■ PROBLEMS TO WORK ON:
1) In the pigeon thread, reproduce the passage from "For the time" up to and including "have found any.", substituting "cage" for "enclosure".
2) State whether each statement agrees with the pigeon thread, answering yes or no and quoting the words that decide it: (a) Feefo says the feathers should grow back within six weeks. (b) TD17 found the pigeon in NYC. (c) Jaye advises giving the pigeon seed and keeping him in a warm, safe place for the time being.

# Found pigeon missing flight feathers right wing



## TD17 (Apr 15, 2011)

Hi all,
My mother found a pigeon missing all his flight feathers on his right wing. He looks healthy but stressed out - probably an accident with a cat/bike. Does anybody know when (and if) his feathers will grow back?

From the photos, I suspect he might be 6-12 months old but I am not a pigeon specialist so he could be older. Really want to help him out and see what we can do for him. My mother has named him Fifi The Feather.

Does anybody have any suggestions?

TD


----------



## Feefo (Feb 8, 2002)

Yes, they should grow back within 6 weeks, but if he was cat caught it would be safer to treat him with Clavamox, 50mg twice a day.


----------



## TD17 (Apr 15, 2011)

Thanks very much for this Feefo!
So, the feathers will grow back regardless of how old he is?
He is also limping a bit with his right leg but hopefully will be fine soon.


----------



## Jaye (Mar 13, 2008)

TD....Thanks for caring. Important to realize: he will not get all better by himself. 

As Feefo said, he/she needs medication. It was likely a predator attack and she is clearly a bit injured. As a precaution, it is typical to give a course of antibiotics. If the Pigeon received even a scratch from a claw or a scrape from a tooth, he already has infective bacteria moving around his bloodstream.
Left untreated it will be lethal.


You have about 2 days to get Fifi started on antibiotics. Do you have (or can you find) any of the following ?:

Penicillin, Amoxycillin, Cipro (also called Baytril), Cephalexin, Ceclor, or any other antibiotic medication in either human or pet grade ?

For the time being, give him some seed and keep him in a warm and safe enclosure. Also provide a shallow, small water dish or bowl.

BUT...meds are needed. So get back to us and let us know if you have found any.

Also, where in NY are you ????


----------



## TD17 (Apr 15, 2011)

Hi Jaye,

We have started giving him Doxycycline. He is not eating much which I am really worried about.
How long should the antibiotics course be? I would think 5 days, as with humans.

I am in NYC but the pigeon was found by my mother who lives in another city.

TD


----------



## Dobato (Jul 3, 2008)

TD17 said:


> Hi Jaye,
> 
> We have started giving him Doxycycline. He is not eating much which I am really worried about.
> How long should the antibiotics course be? I would think 5 days, as with humans.
> ...


What is the strength of the Doxycycline you are giving, how much are you giving and how often?

Karyn


----------



## tipllers rule (Aug 2, 2010)

he dose'nt look like feral do you think hes a homer esspecially with the wing clipped


----------

■ DATA EXTRACT:
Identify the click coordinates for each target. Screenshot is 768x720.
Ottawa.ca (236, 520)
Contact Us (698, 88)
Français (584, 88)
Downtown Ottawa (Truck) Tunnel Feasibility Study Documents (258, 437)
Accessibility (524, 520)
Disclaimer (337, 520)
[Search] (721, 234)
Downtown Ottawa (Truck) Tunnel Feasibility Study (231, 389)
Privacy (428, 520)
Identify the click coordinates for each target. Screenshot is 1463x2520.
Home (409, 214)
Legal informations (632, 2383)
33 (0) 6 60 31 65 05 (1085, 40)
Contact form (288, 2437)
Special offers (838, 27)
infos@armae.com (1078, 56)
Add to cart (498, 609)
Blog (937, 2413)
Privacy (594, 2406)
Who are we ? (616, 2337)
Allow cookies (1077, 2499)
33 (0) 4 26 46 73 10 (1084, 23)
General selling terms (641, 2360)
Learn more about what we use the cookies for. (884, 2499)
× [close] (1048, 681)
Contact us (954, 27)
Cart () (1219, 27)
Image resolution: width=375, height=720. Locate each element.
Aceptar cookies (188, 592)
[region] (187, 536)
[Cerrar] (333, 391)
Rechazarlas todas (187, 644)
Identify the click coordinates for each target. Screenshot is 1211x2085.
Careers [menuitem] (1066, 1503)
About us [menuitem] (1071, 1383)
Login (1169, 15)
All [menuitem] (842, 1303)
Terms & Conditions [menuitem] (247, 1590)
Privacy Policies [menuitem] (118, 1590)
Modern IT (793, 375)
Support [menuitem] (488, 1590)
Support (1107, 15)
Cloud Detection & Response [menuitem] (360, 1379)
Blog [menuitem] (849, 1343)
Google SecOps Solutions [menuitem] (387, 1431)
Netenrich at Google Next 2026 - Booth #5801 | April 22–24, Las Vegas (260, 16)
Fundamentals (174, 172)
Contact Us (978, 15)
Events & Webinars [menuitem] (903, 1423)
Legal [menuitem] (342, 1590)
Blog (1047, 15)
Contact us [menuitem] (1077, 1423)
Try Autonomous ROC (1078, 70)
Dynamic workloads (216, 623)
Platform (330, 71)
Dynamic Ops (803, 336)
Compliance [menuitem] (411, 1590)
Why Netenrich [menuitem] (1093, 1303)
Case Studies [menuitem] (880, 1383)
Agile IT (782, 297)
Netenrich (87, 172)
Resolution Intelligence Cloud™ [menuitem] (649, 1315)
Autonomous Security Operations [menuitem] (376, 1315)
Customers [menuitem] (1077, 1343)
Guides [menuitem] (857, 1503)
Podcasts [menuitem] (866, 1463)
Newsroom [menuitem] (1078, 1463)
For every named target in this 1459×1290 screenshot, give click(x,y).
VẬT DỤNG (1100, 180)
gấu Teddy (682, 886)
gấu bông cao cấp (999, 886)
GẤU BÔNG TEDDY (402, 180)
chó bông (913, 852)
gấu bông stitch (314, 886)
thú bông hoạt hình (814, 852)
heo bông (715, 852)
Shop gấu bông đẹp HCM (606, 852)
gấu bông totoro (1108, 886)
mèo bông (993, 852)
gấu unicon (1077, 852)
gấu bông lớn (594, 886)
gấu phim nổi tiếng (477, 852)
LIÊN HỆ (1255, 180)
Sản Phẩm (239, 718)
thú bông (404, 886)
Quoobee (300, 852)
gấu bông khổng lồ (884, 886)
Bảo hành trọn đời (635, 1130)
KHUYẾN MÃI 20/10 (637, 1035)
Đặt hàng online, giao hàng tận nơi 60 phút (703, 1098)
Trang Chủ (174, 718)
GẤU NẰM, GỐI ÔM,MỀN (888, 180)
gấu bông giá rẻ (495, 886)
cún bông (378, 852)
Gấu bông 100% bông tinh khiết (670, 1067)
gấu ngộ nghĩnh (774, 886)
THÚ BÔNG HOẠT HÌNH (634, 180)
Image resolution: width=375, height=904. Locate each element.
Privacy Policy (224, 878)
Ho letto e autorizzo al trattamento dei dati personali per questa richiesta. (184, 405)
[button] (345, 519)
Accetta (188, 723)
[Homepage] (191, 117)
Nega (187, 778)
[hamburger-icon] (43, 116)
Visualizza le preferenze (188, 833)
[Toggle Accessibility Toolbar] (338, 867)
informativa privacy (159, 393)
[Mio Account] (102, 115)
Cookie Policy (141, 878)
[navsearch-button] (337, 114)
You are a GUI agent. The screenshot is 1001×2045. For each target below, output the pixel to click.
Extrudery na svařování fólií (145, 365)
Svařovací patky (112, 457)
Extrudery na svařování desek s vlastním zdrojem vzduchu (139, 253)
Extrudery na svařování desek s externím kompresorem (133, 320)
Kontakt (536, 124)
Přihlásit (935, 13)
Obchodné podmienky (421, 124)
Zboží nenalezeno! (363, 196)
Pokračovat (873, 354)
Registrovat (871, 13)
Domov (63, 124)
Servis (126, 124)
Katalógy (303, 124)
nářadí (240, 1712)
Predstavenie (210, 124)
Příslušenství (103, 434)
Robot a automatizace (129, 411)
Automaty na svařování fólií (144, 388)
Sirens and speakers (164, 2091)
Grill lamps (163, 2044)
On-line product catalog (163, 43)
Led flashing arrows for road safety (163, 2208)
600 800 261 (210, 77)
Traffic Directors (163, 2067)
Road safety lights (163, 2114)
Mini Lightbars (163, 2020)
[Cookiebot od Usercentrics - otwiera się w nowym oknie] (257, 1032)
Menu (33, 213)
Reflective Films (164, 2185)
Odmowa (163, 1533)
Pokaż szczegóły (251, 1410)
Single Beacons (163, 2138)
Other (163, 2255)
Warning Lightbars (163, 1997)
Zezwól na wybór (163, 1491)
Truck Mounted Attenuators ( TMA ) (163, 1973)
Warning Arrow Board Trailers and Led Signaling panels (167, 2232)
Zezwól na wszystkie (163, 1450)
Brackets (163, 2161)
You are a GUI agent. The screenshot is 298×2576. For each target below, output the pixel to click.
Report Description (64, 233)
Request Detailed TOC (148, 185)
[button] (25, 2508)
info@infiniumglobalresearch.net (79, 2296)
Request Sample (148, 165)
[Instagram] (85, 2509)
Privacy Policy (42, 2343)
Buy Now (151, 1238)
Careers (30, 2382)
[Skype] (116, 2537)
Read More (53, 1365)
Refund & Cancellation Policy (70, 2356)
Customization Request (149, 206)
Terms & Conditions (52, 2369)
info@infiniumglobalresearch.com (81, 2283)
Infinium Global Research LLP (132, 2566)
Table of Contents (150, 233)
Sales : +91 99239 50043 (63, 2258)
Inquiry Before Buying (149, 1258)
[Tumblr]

■ ANSWERS TO EACH TASK:
1)
For the time being, give him some seed and keep him in a warm and safe cage. Also provide a shallow, small water dish or bowl.

BUT...meds are needed. So get back to us and let us know if you have found any.

2)
(a) Yes: "they should grow back within 6 weeks"
(b) No: "the pigeon was found by my mother who lives in another city"
(c) Yes: "For the time being, give him some seed and keep him in a warm and safe enclosure."